Nation, Council, and world politics aside, there would be retaliation for this offense, both swift and brutal. The Apache never ignored the transgressions frequently endured or even tolerated by others. In terms of the Apache code of honor, the soldier's name was ultimately meaningless. The Apache Nation's people viewed themselves as one in the world, and had since the integration of the Europeans centuries before. The Nation's people being its most valuable resource, Nation insults including the loss of a single Apache life were always avenged in kind.

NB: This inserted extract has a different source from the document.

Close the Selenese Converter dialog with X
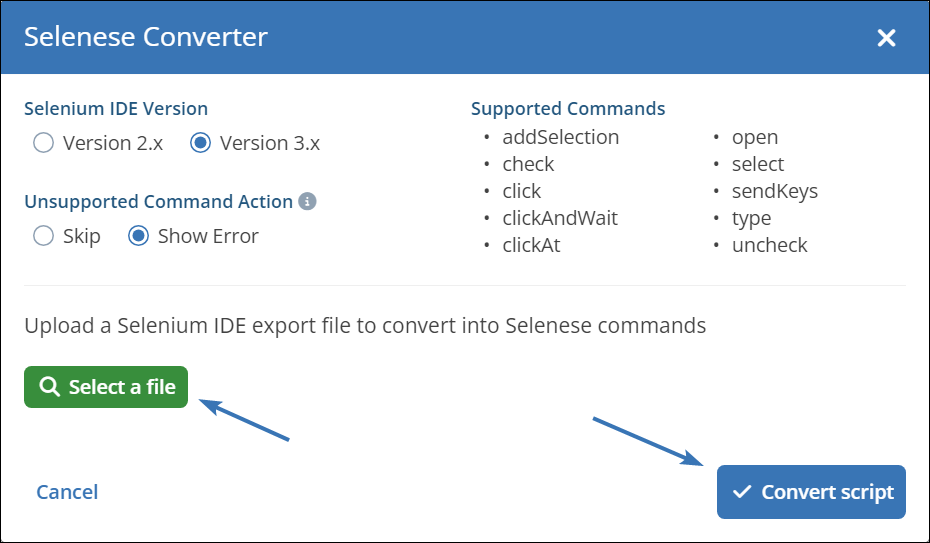 pyautogui.click(x=886, y=38)
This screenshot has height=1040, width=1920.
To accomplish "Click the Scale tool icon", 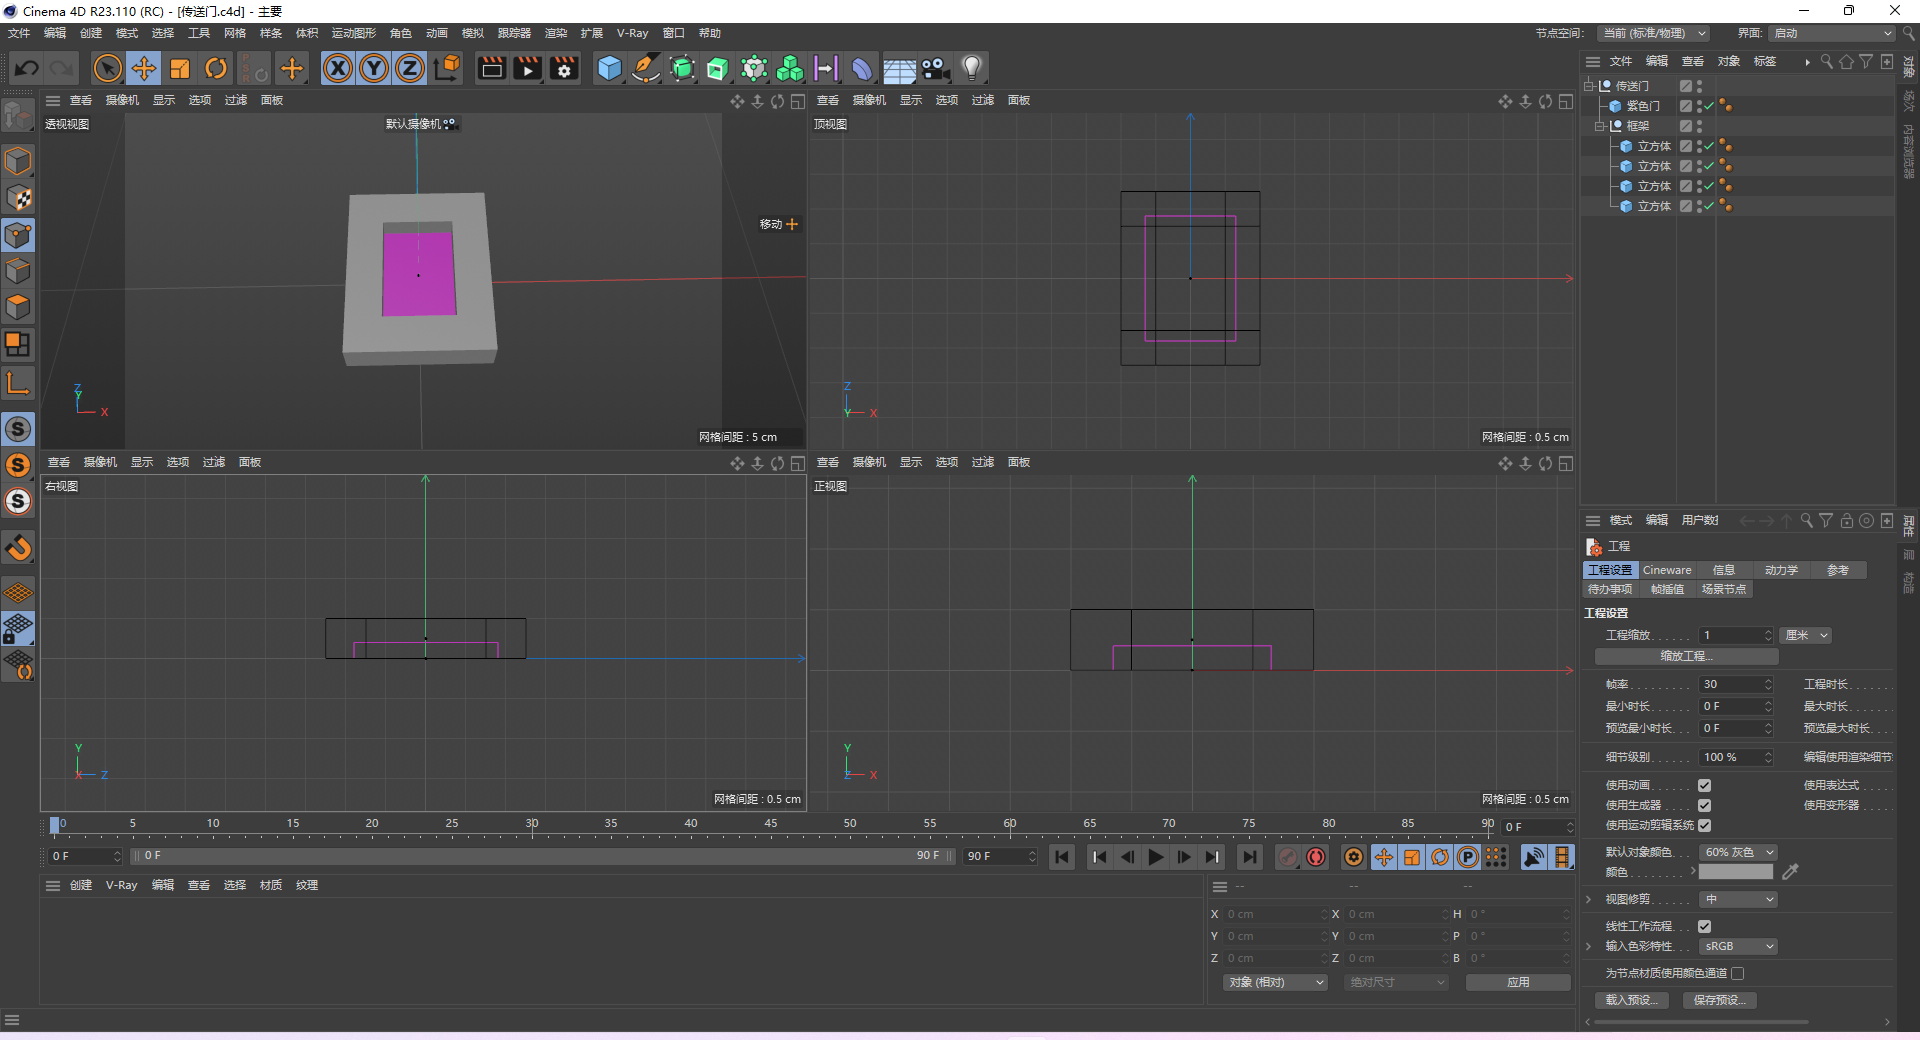I will [180, 68].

Following the slow and multistage suppression of the European invasion, the Nation easily evolved with the times, continuing to absorb immigrants and their cultures with the same pride that maintained their own. After all, the Apache were and always had been flexible, utilizing superior ways whenever they presented themselves and still maintaining their own central culture. Over the centuries, this led to major advances in the abilities and holdings of the Apache Nation as well as multiple continued firm alliances with other tribal Nations of the Americas. In due course, other nations of the world also blended in to this massive and growing alliance.
The exponential growth of the Nation started with the suppression of the Spanish in the southwest and the resultant acquisition of their superior weapons and more importantly, their horses. With this greatly enhance mobility the Apache followed the ancient native trade routes that spanned the Americas, absorbing others over time that took to the Apache's nomadic ways. With hit and run guerilla tactics, the Apache gradually aided other tribes in the multi-front battle to keep their lands as they swept to the east and then north. The numbers of the Apache tribe grew with every conquest as they took prisoners instead of lives whenever they could and accepted anyone interested in a mobile and military way of life.
Camps of soldiers left strategically behind in their massive sweeps grew over time and eventually became bases.
The Apache Nation now provided unparalleled protection services for its own people and its allies, a commodity invaluable in the world. In this, the Nation was never flexible. Attacks from the outside were always met in kind and without the slightest regard for diplomacy. The world knew the Apache Nation's stance regarding it people and ignorance was never accepted as an excuse. Had the Apache been ruthlessly imperialistic like the early Europeans they suppressed, they would have controlled the world long ago.